What is required> Nothing but the records themselves, exactly as written and free of pictures, should appear in your response.

§

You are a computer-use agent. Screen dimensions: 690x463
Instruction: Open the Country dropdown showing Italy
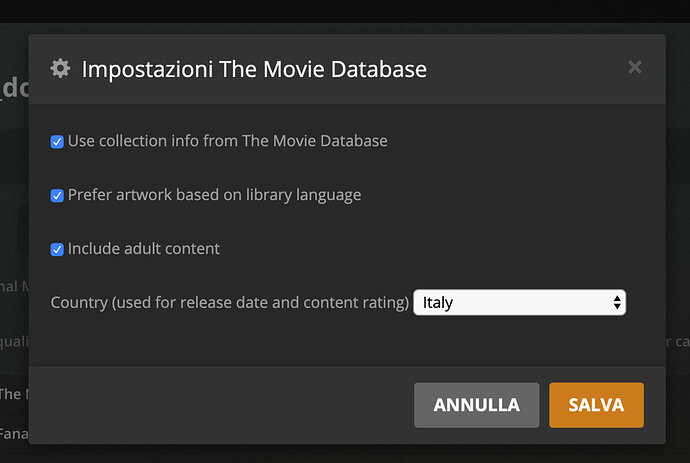tap(519, 302)
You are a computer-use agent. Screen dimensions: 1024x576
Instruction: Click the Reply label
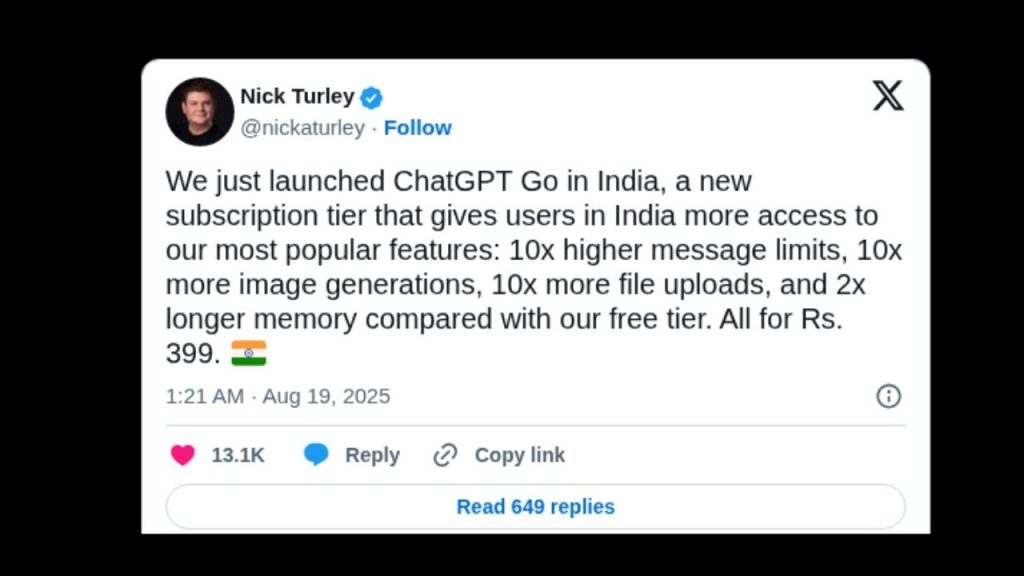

§

Task response>
You are a computer-use agent. Screen dimensions: 690x463
Instruction: Open the Country dropdown showing Italy
tap(519, 302)
You are a computer-use agent. Screen dimensions: 1024x576
Instruction: Click the Reply label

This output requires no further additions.